An Action of Grace: Canadian Thanksgiving

What’s the purpose of Canadian Thanksgiving?

From The Canadian Encyclopedia:

The first Thanksgiving by Europeans in North America was held by Sir Martin Frobisher and his crew in the Eastern Arctic in 1578. They ate a meal of salt beef, biscuits and mushy peas to celebrate and give thanks for their safe arrival in what is now Nunavut. They celebrated Communion and formally expressed their thanks through the ship’s Chaplain, Robert Wolfall, who, according to explorer Richard Collinson, “made unto them a godly sermon, exhorting them especially to be thankefull to God for theyr strange and miraculous deliverance in those so dangerous places [sic].”

Mills, David et al. “Thanksgiving in Canada”. The Canadian Encyclopedia, 05 July 2019, Historica Canada. https://www.thecanadianencyclopedia.ca/en/article/thanksgiving-day. Accessed 13 October 2019.

The article makes it clear that “Thanksgiving” has many meanings above and beyond harvest celebrations and Pilgrim landings. It’s a time to thank—god, or your lucky stars—for health and for survival, for whatever prosperity we have, for family and friends, for peace, for democracy and freedoms—for somehow muddling through this crazy life that is given to us.

In the past year I’ve survived fraudsters, tight finances, more crazy roommates and my sixty-fourth birthday, and somehow I just keep going.

I have good friends, resilience, a sharp mind, the music of Beethoven; memories both tender and terrible, all of which remind me I’ve had, and still have, a fairly extraordinary existence in one of the countries that’s most blessed with wealth and goodwill.

I’m gay, and I won’t be put to death for that.

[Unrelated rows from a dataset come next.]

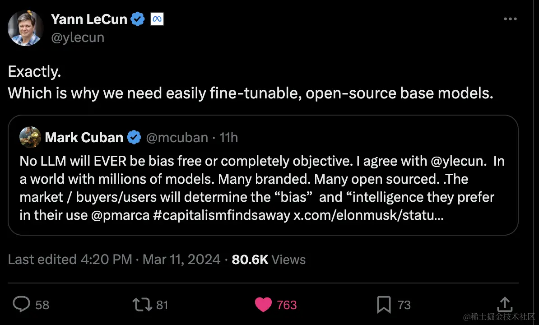The width and height of the screenshot is (539, 325).
Task: Open the #capitalismfindsaway hashtag
Action: click(x=222, y=215)
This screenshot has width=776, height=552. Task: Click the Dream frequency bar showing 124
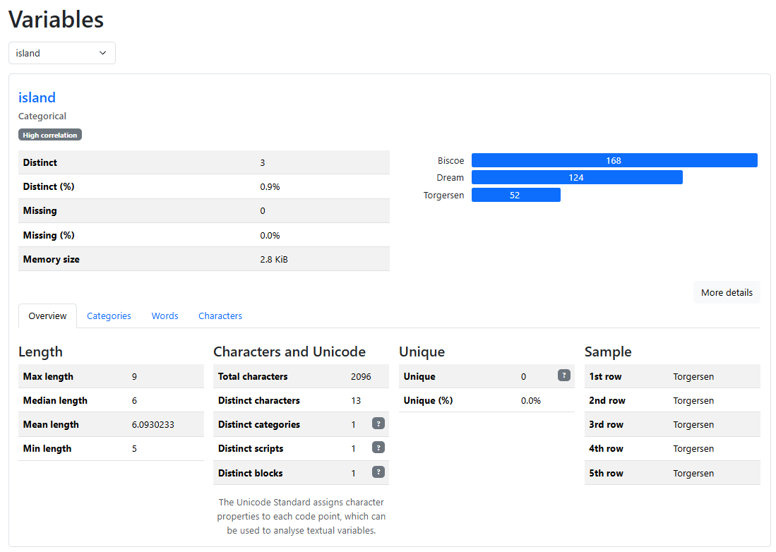point(576,177)
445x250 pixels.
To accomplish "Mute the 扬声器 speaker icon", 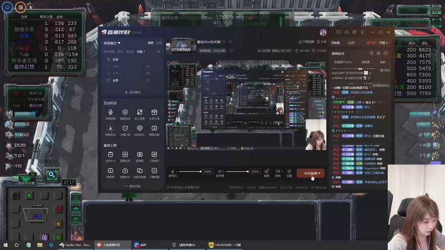I will click(x=220, y=172).
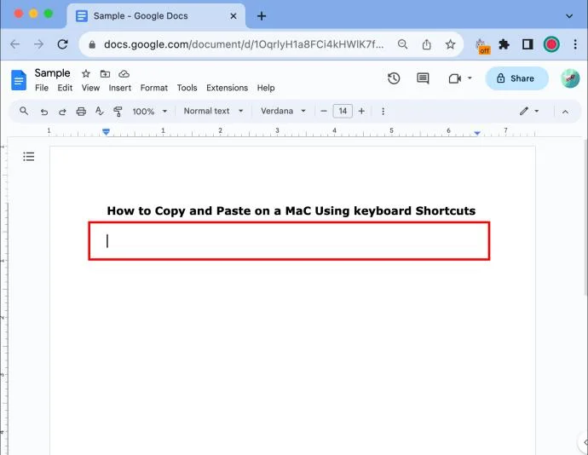This screenshot has height=455, width=588.
Task: Open the Verdana font dropdown
Action: 283,111
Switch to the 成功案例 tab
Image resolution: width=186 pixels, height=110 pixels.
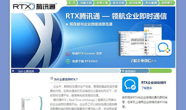[135, 3]
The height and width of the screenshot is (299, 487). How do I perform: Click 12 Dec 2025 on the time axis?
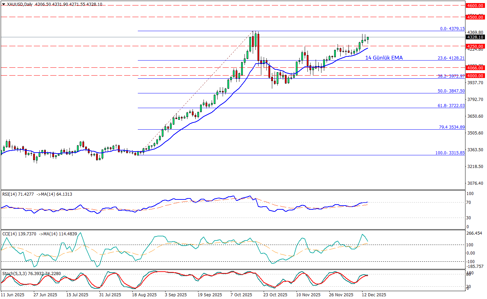(x=374, y=295)
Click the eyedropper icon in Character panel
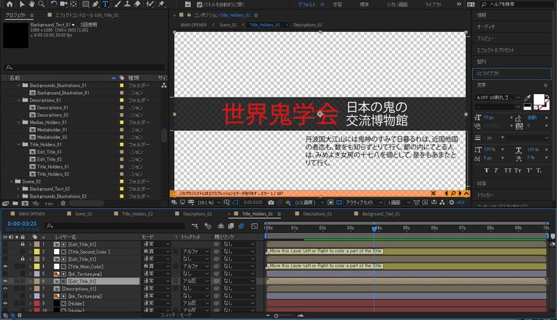 [528, 97]
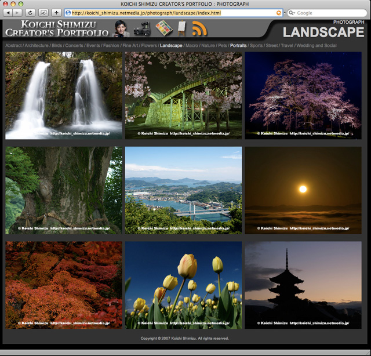
Task: Click the browser back arrow button
Action: [x=8, y=12]
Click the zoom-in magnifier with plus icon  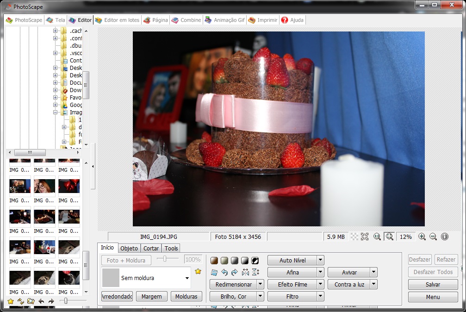click(x=421, y=237)
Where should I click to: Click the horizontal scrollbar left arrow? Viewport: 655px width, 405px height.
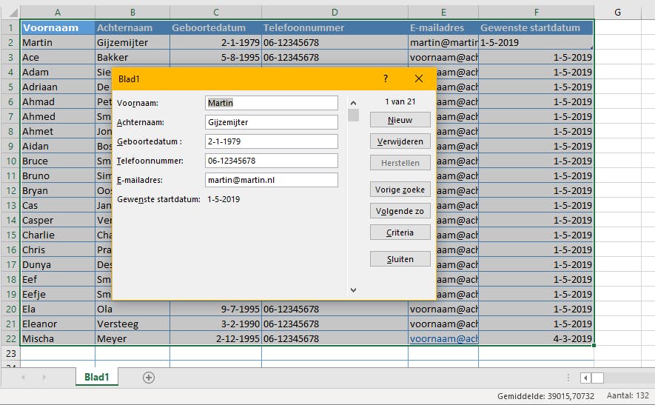[x=585, y=378]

I could marry my partner, if I wanted to, and if I had a partner. I have food to eat, a place to live. I have skills that have directed my life down interesting pathways: Classical pianist; bodywork/zen shiatsu; photography and visual art; and from the time I was able to pick up a crayon and annoy people, writing.

And I’m sixty-four and still look good enough that people don’t run from me, screaming. As long as I have my clothes on.

I spend far too much time complaining, going over old hurts, nursing my wounds, worrying, regretting, and eating Kraft Dinner—

—and how do they get FOUR PORTIONS out of that little box? Torturers! Once I added Brussels sprouts, and though they were thinly shredded, my roommate threatened to call 51 Division on me. I saved my skin by adding some Shopsy’s wieners, cut up and boiled in the same water as the pasta.

I will add that my family were wiener boilers from way back. We didn’t hold with socializing with wiener fryers, who tended to be Catholics and other idolaters from southern Europe and even more reprehensibly “ethnic” folk who tried to do more than contribute some new additions to the McCormick spice line.

If the situation warranted, we’d cross the street to avoid encountering a hot-dog fryer family out for their evening promenade, though it hurt our souls to shun them. But how else to teach them the evil of their ways?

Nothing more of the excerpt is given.